In the case of write(2), the file system gets notified before the page
cache is modified by a call to the address operation's write_begin()
call, and after the page cache is modified, the address operation's
write_end() call lets the file system know that the modification is
done.  After the write is done, the 30 second writeback timer is
triggered, and in the case of ext4's data=journalling mode, we close
the ext4 micro-transation (and therefore the time between write_begin
and write_end calls needs to be minimal); otherwise this can block
ext4 transactions.

In the case of a user page fault, the address operation's
page_mkwrite() is called, and at that point we will allocate any
blocks needed to back memory if necessary (in the case of delayed
allocation, file system space has to get reserved).  The problem here
for remote access is that page_mkwrite() can block, and it can
potentially fail (e.g., with ENOSPC or ENOMEM).  This is also why we
can't just add the page buffers and do the file system allocation in
set_page_dirty(), since set_page_dirty() isn't allowed to block.

One approach might be to make all of the pages writeable when
pin_user_pages_remote() is called.  That that would mean that in the
case of remote access via process_vm_writev or RDMA, all of the blocks
will be allocated early.  But that's probably better since at that
point the userspace code is in a position to receive the error when
setting up the RDMA memory, and we don't want to be asking the file
system to do block allocation when incoming data is coming in from
Infiniband or iWARP.

> I see that ext4_warning_inode() has rate limiting, but it doesn't look
> like it's really intended for a per-page rate.
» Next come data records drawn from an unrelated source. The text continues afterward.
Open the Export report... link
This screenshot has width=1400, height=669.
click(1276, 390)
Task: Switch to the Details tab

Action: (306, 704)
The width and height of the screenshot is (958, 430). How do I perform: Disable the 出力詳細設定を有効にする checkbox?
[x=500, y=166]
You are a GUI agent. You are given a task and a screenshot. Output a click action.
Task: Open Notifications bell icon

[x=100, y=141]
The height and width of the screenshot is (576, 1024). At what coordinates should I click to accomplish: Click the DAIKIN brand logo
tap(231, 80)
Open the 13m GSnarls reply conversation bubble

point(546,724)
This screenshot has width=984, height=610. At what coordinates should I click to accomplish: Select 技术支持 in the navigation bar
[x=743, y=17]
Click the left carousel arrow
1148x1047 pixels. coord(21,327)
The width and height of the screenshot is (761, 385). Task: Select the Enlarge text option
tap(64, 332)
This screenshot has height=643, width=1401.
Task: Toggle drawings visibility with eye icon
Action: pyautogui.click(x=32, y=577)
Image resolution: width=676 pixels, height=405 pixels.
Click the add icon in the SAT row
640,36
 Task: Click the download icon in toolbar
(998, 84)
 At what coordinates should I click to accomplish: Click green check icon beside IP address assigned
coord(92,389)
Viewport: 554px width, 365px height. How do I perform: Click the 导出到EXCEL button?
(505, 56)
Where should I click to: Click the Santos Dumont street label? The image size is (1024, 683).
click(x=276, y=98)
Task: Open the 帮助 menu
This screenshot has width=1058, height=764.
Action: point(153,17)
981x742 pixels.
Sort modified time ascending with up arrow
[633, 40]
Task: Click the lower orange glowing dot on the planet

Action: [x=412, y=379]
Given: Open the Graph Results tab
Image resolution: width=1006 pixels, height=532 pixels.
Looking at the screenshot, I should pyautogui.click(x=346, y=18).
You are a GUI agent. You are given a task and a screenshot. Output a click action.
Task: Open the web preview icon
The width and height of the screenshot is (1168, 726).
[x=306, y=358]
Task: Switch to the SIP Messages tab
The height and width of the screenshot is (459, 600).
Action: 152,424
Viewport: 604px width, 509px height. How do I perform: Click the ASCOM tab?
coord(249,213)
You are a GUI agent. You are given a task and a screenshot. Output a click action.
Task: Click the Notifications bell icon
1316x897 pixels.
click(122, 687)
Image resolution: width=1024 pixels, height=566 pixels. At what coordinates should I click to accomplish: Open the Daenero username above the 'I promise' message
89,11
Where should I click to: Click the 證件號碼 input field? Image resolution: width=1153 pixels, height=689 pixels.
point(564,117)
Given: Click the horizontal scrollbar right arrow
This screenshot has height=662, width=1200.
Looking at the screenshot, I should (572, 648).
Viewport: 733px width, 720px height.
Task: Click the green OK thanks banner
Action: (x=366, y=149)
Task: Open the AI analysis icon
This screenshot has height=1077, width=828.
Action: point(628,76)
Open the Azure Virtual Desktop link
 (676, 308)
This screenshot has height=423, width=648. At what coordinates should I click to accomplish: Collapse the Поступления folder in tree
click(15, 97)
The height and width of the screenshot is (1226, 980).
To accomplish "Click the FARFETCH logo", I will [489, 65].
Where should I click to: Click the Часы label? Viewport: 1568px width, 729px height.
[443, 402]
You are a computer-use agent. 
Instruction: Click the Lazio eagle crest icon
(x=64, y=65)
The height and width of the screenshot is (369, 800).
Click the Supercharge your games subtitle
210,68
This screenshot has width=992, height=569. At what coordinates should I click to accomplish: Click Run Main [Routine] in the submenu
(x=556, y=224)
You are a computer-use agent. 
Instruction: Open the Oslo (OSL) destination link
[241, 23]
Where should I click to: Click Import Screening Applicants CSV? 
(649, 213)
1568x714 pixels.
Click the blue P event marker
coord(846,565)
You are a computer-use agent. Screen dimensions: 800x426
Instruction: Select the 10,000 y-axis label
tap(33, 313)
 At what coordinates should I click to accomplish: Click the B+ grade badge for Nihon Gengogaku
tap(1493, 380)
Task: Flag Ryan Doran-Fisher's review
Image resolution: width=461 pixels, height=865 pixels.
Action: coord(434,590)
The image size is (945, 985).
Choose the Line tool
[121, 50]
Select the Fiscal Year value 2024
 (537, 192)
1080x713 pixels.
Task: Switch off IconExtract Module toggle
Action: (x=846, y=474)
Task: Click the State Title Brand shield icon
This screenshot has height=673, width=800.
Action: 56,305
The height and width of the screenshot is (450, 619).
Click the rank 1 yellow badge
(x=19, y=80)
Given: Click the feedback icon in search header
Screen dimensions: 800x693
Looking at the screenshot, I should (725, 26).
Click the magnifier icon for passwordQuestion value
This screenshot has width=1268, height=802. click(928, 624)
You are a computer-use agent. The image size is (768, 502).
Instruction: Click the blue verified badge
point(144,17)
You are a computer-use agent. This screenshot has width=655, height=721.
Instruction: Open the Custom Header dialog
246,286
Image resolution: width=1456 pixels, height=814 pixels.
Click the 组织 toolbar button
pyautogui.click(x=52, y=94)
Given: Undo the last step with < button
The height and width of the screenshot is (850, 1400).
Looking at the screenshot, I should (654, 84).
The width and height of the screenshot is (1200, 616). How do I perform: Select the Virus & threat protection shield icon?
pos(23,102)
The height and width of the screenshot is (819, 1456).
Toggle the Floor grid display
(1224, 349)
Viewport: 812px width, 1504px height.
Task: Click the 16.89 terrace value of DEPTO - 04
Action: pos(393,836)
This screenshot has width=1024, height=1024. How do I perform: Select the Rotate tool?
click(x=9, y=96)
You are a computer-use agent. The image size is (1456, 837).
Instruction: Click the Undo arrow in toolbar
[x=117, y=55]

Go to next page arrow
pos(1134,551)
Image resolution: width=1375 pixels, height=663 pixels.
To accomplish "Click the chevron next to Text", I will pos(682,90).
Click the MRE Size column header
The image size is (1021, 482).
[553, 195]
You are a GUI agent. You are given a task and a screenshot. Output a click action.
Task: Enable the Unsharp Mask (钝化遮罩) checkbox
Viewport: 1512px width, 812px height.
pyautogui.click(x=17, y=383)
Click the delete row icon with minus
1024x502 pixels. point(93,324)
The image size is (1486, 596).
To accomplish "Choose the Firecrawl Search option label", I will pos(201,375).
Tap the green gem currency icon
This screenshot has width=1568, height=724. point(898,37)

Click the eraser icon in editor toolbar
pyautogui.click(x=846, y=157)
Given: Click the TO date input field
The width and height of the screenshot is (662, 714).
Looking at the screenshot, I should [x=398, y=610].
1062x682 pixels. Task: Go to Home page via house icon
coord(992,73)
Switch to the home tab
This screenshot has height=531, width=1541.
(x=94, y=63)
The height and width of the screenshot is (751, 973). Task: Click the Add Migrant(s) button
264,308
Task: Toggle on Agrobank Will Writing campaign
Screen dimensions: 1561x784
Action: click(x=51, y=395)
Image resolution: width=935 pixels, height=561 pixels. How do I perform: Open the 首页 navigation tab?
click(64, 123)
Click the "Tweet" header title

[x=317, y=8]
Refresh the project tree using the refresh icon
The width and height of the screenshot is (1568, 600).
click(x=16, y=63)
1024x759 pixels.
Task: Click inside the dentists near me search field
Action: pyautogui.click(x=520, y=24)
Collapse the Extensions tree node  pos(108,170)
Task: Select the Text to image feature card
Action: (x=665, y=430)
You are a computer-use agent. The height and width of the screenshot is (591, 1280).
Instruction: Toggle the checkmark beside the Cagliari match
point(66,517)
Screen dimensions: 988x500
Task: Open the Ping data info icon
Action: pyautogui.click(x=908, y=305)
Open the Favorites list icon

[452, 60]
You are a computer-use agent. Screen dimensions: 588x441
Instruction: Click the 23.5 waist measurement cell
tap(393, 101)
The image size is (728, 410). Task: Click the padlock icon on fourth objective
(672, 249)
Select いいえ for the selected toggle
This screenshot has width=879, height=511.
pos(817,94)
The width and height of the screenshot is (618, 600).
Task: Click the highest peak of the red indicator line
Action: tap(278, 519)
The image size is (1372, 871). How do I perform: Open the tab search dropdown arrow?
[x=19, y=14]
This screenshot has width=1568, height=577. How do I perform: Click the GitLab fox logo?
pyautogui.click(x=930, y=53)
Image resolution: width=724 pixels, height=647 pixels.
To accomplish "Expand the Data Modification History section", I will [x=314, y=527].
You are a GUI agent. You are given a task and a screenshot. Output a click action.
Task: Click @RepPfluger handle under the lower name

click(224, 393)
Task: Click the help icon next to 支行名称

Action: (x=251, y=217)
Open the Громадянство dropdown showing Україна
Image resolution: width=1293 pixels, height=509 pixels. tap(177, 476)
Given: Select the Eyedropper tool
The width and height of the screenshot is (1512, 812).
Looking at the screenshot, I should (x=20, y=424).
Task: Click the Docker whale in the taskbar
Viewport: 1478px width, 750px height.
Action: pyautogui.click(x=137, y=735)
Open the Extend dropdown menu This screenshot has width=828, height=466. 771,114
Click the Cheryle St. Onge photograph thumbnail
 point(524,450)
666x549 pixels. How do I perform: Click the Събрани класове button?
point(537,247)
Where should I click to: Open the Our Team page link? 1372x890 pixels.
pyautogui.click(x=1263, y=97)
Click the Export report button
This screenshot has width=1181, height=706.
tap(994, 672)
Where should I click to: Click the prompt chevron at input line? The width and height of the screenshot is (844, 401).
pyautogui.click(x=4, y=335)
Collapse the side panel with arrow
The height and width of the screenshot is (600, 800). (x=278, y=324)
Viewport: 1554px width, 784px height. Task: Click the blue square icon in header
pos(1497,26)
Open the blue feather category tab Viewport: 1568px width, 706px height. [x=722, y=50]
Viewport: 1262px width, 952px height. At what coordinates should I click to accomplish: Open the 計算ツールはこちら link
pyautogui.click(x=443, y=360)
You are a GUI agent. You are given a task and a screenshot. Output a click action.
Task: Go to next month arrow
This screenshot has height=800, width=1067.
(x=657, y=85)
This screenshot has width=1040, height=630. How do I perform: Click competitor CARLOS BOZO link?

It looks like it is
> per-superblock (yes?), so I suspect one instance of this problem, with
> many pages involved, could hit the limit.
> 
> Often, WARN_ON_ONCE() is used with per-page assertions. That's not great
> either, but it might be better here. OTOH, I have minimal experience
> with ext4_warning_inode() and maybe it really is just fine with per-page
> failure rates.

With the syzbot reproducer, we're not actually triggering the rate
limiter, since the ext4 warning is only getting hit a bit more than
once every 4 seconds.  And I'm guessing that in the real world, people
aren't actually trying to do remote direct access to file-backed
memory, at least not using ext4, since that's an invitation to a
kernel crash, and we would have gotten user complaints.  If some user
actually tries to use process_vm_writev for realsies, as opposed to a
random fuzzer or from a malicious program , we do want to warn them
about the potential data loss, so I'd prefer to warn once for each
inode --- but I'm not convinced that it's worth the effort.

Cheers,

- Ted



Re: [Cluster-devel] [REPORT] kernel BUG at fs/ext4/inode.c:2620 - page_buffers()

2022-02-17 Thread Greg Kroah-Hartman
On Thu, Feb 17, 2022 at 11:08:38PM -0500, Theodore Ts'o wrote:
> On Thu, Feb 17, 2022 at 05:06:45PM -0800, John Hubbard wrote:
> > Yes. And looking at the pair of backtraces below, this looks very much
> > like another aspect of the "get_user_pages problem" [1], originally
> > described in Jan Kara's 2018 email [2].
> 
> Hmm... I just posted my analysis, which tracks with yours; but I had
> forgotten about Jan's 2018 e-mail on the matter.
> 
> > I'm getting close to posting an RFC for the direct IO conversion to
> > FOLL_PIN, but even after that, various parts of the kernel (reclaim,
> > filesystems/block layer) still need to be changed so as to use
> > page_maybe_dma_pinned() to help avoid this problem. There's a bit
> > more than that, actually.
> 
> The challenge is that fixing this "the right away" is probably not
> something we can backport into an LTS kernel, whether it's 5.15 or
> 5.10... or 4.19.

Don't worry about stable backports to start with.  Do it the "right way"
first and then we can consider if it needs to be backported or not.

thanks,

greg k-h



Re: [Cluster-devel] [REPORT] kernel BUG at fs/ext4/inode.c:2620 - page_buffers()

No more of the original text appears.